Home Minister Tan Sri Muhyiddin Yassin said community rehabilitation like the CSI will not only reduce prison management expenditures and overcrowding issues, but  also involve the community at large in the rehabilitation process of prisoners. — Picture by Hari Anggara
Home Minister Tan Sri Muhyiddin Yassin said community rehabilitation like the CSI will not only reduce prison management expenditures and overcrowding issues, but also involve the community at large in the rehabilitation process of prisoners. — Picture by Hari Anggara

KAJANG, Aug 2 — The Home Ministry is looking to further enhance the Prison Department's existing Corporate Smart Internship (CSI) programme to better improve parolees' reintegration into society and tackle prison overcrowding, as part of the government's ongoing prison reforms.

Home Minister Tan Sri Muhyiddin Yassin said community rehabilitation like the CSI will not only reduce prison management expenditures and overcrowding issues, but more importantly, also involve the community at large in the rehabilitation process of prisoners.

“This will help the overcrowding problem in Malaysia and this is important because we have prisons with 70,000 occupants meant for 50,000 people.

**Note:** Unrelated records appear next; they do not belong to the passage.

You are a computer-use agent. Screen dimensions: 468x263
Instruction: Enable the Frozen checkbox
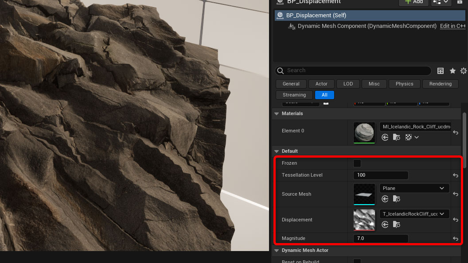click(x=357, y=163)
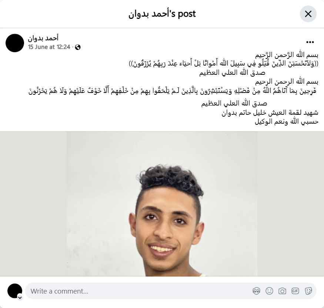Click the dialog title أحمد بدوان's post
This screenshot has width=324, height=308.
(x=162, y=14)
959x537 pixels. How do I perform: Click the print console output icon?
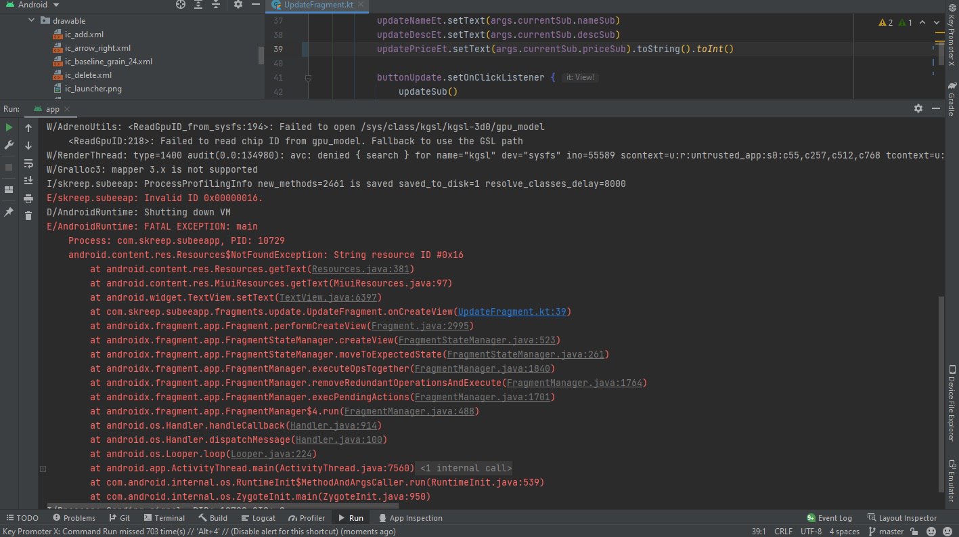28,198
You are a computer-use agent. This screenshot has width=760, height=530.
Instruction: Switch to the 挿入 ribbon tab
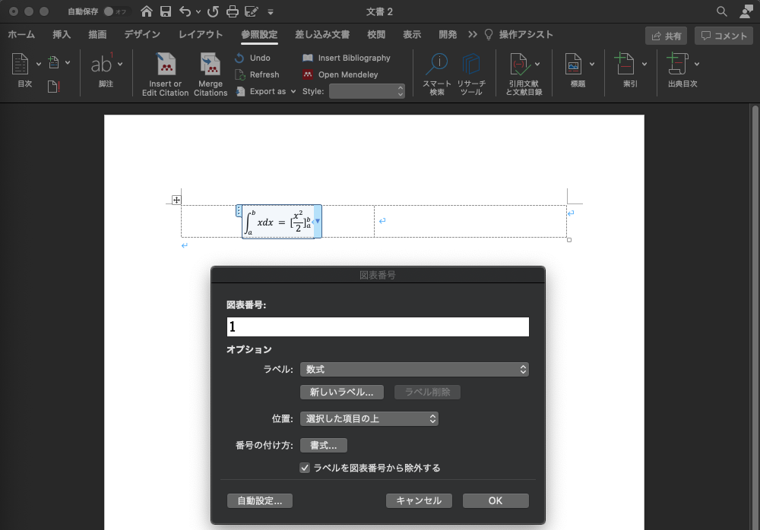tap(62, 35)
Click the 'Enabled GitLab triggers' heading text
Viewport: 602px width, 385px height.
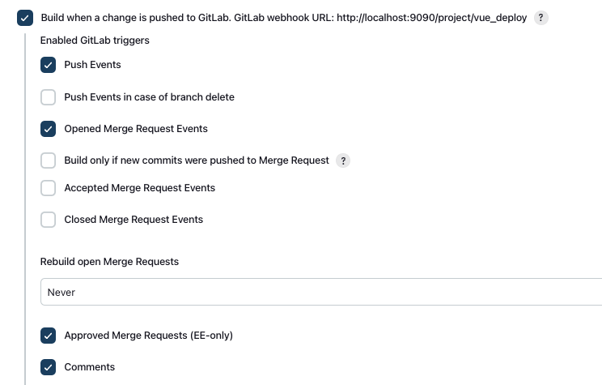[x=95, y=40]
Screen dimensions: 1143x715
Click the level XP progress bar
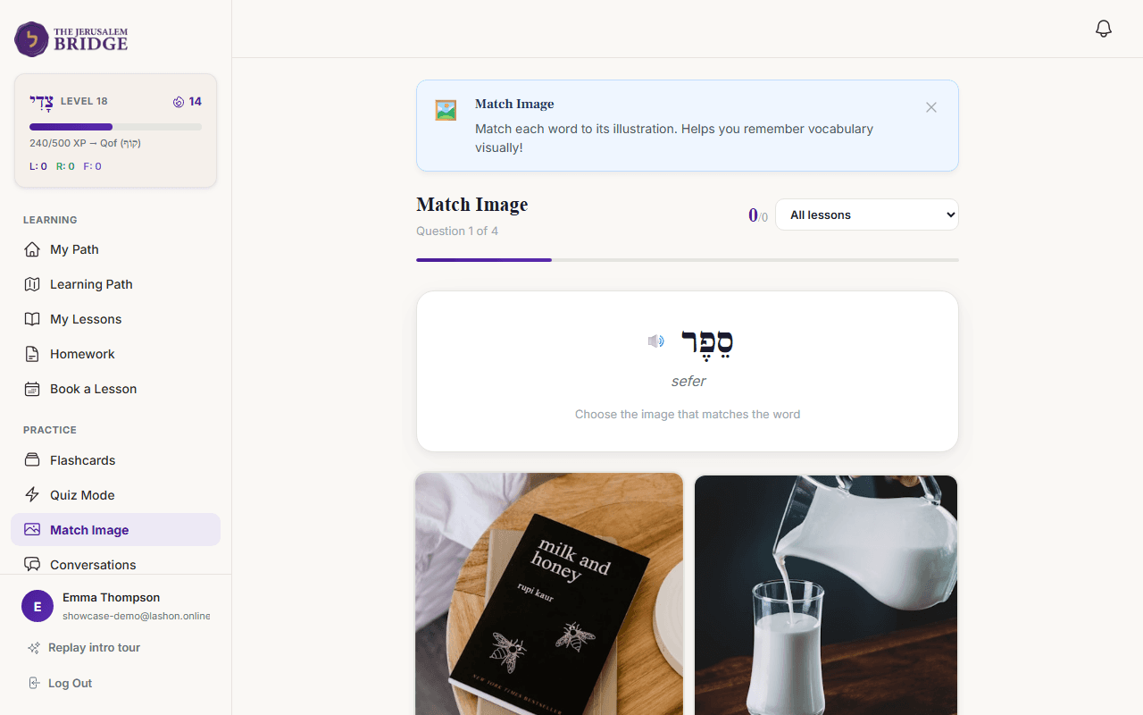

“So with this ongoing CSI scheme, we are hopeful that the corporate sector can share the responsibility of our burden together,” he said during a press conference at the Malaysia Prison Department headquarters here.

He said the government aimed to achieve its goal of having two-thirds of convicts undergoing rehabilitation within the community by 2030.

“Rehabilitation programme outside of prison walls involving the private sector through the CSI programme for parolees has a significant impact on them as they are able to secure a permanent job with their acquired skills when they are released,” he said.

Launched in 2016, the CSI is a collaboration between the Prison Department and the private sector to provide career training to parolee through theory and skill development in agriculture, manufacturing, industrial and service sectors.

According to statistics provided by the Prison Department, a total of 2,928 inmates have benefited from the CSI programme involving the participation of around 80 private companies nationwide since its inception.

Muhyiddin said around 39,000 inmates have benefited from alternative rehabilitation programme outside of prison with a recidivism rate of under 0.5 per cent.

He also acknowledged the small number of corporate participants in the CSI programme, citing the lack of awareness among the larger corporate sector of the existence of the programme.

“Maybe the private sectors do not know that the government provides tax incentives for them.

“That’s why we did this event today to spread awareness to the public in the corporate sector to come forward and get involved,” he said.

Muhyiddin said the CSI was an effort to reform prisons, whereby the concept of rehabilitation will be further enhanced to discourage inmates from re-offending.

“We must look further to the future where every individual including inmates and former inmates have an important role to play in contributing to the country's development.

“We are hopeful that reforms in the prison system will further benefit the shaping, nurturing and educating of inmates so that they may live a new life when they are released,” he said in his speech.